Researchers at Lehigh University in the United States have made a groundbreaking discovery that could significantly enhance the efficiency of future solar panels.
The team at Lehigh University has developed a novel material capable of achieving an absorption efficiency rate of 190 percent of the theoretical efficiency limit for conventional silicon-based solar cells.
“This breakthrough represents a remarkable advancement in our quest for sustainable energy solutions, showcasing innovative approaches that hold the potential to redefine both the efficiency and accessibility of solar energy in the near term,” commented Chinedu Ekuma, a professor of physics at Lehigh University.
Tests conducted on the material have revealed its exceptional performance, particularly in absorbing infrared light and the visible regions of the electromagnetic spectrum.
The material boasts an external quantum efficiency (EQE) of 190 percent, a critical metric for assessing solar cell efficiency.
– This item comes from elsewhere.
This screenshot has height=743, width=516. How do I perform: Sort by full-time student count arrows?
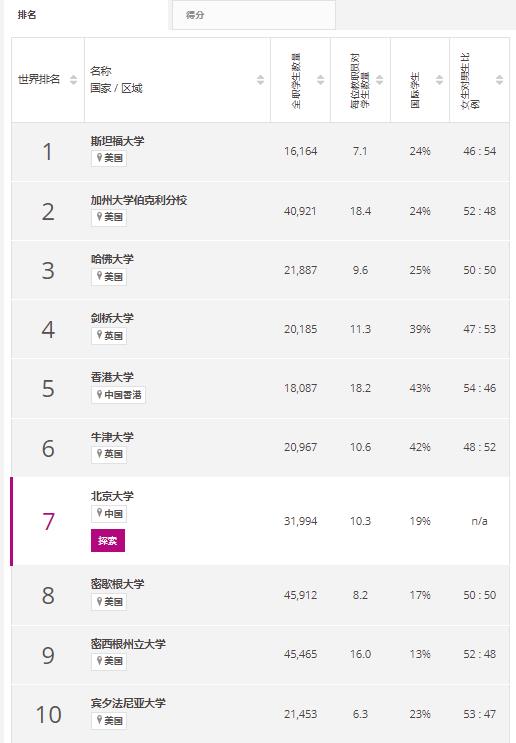tap(321, 80)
EQE measures the generation of one electron for each photon absorbed from sunlight. The material’s ability to capture more than one electron from a single photon contributes to its remarkably high EQE rate.
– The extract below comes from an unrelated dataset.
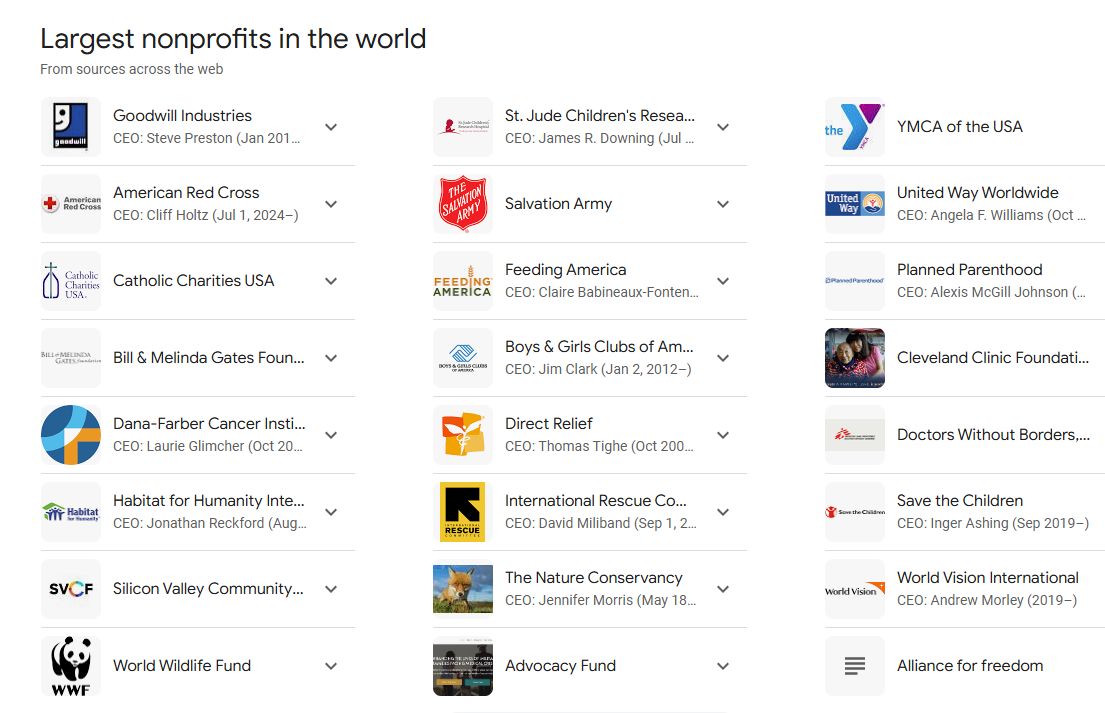Screen dimensions: 1105x713
Task: Click the Goodwill Industries logo icon
Action: pos(71,127)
The key to this achievement lies in leveraging what scientists call “van der Waals gaps” – infinitesimal spaces between layered two-dimensional materials.
“Through its swift response and heightened efficiency, Cu-intercalated GeSe/SnS demonstrates immense potential as a quantum material for advanced photovoltaic applications, offering a pathway for enhancing the efficiency of solar energy conversion,” explained Professor Ekuma.
“It emerges as a promising contender for the development of next-generation, highly efficient solar cells, which will play a pivotal role in meeting global energy demands.”
Professor Ekuma and his team are now focused on transforming this experimental material into one that can be seamlessly integrated into existing renewable energy infrastructure.
The research findings were detailed in a study titled ‘Chemically tuned intermediate band states in atomically thin CuxGeSe/SnS quantum material for photovoltaic applications,’ published in the journal Science Advances on Wednesday.